■ REQUIREMENT
Each entry here needs to be given again exactly.

■ INPUT RECORDS
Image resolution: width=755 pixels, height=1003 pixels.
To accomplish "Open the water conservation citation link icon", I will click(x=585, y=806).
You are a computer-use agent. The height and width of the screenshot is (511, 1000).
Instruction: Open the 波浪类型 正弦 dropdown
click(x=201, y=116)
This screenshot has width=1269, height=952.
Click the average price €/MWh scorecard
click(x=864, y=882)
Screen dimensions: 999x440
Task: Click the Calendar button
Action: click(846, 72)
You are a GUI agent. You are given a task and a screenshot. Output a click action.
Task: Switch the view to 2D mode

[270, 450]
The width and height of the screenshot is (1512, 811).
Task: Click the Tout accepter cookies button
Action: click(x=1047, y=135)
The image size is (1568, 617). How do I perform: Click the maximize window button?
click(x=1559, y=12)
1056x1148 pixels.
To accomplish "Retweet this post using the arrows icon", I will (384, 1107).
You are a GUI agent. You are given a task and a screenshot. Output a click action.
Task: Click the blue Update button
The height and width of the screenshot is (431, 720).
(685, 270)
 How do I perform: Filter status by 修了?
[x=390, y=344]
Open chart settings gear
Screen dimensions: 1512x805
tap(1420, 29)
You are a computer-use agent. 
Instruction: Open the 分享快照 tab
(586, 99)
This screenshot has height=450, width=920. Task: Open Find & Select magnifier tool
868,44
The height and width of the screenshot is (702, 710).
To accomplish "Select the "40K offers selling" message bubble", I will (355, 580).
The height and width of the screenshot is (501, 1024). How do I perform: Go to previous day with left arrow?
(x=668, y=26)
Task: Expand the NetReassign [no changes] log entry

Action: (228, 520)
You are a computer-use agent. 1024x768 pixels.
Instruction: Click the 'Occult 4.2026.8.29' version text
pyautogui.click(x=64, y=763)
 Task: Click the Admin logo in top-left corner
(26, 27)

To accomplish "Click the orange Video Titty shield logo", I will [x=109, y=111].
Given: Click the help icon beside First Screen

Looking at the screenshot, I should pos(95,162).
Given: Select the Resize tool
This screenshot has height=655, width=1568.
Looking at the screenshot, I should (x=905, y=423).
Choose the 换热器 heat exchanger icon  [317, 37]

■ OUTPUT FOR THIS EXERCISE
Image resolution: width=755 pixels, height=1003 pixels.
To accomplish "Open the water conservation citation link icon", I will click(x=585, y=806).
You are a computer-use agent. The height and width of the screenshot is (511, 1000).
Instruction: Open the 波浪类型 正弦 dropdown
click(x=201, y=116)
This screenshot has width=1269, height=952.
Click the average price €/MWh scorecard
click(x=864, y=882)
Screen dimensions: 999x440
Task: Click the Calendar button
Action: click(846, 72)
You are a GUI agent. You are given a task and a screenshot. Output a click action.
Task: Switch the view to 2D mode

[270, 450]
The width and height of the screenshot is (1512, 811).
Task: Click the Tout accepter cookies button
Action: click(x=1047, y=135)
The image size is (1568, 617). How do I perform: Click the maximize window button?
click(x=1559, y=12)
1056x1148 pixels.
To accomplish "Retweet this post using the arrows icon", I will (384, 1107).
You are a GUI agent. You are given a task and a screenshot. Output a click action.
Task: Click the blue Update button
The height and width of the screenshot is (431, 720).
(685, 270)
 How do I perform: Filter status by 修了?
[x=390, y=344]
Open chart settings gear
Screen dimensions: 1512x805
tap(1420, 29)
You are a computer-use agent. 
Instruction: Open the 分享快照 tab
(586, 99)
This screenshot has height=450, width=920. Task: Open Find & Select magnifier tool
868,44
The height and width of the screenshot is (702, 710).
To accomplish "Select the "40K offers selling" message bubble", I will (355, 580).
The height and width of the screenshot is (501, 1024). How do I perform: Go to previous day with left arrow?
(x=668, y=26)
Task: Expand the NetReassign [no changes] log entry

Action: (228, 520)
You are a computer-use agent. 1024x768 pixels.
Instruction: Click the 'Occult 4.2026.8.29' version text
pyautogui.click(x=64, y=763)
 Task: Click the Admin logo in top-left corner
(26, 27)

To accomplish "Click the orange Video Titty shield logo", I will [x=109, y=111].
Given: Click the help icon beside First Screen

Looking at the screenshot, I should pos(95,162).
Given: Select the Resize tool
This screenshot has height=655, width=1568.
Looking at the screenshot, I should (x=905, y=423).
Choose the 换热器 heat exchanger icon  [317, 37]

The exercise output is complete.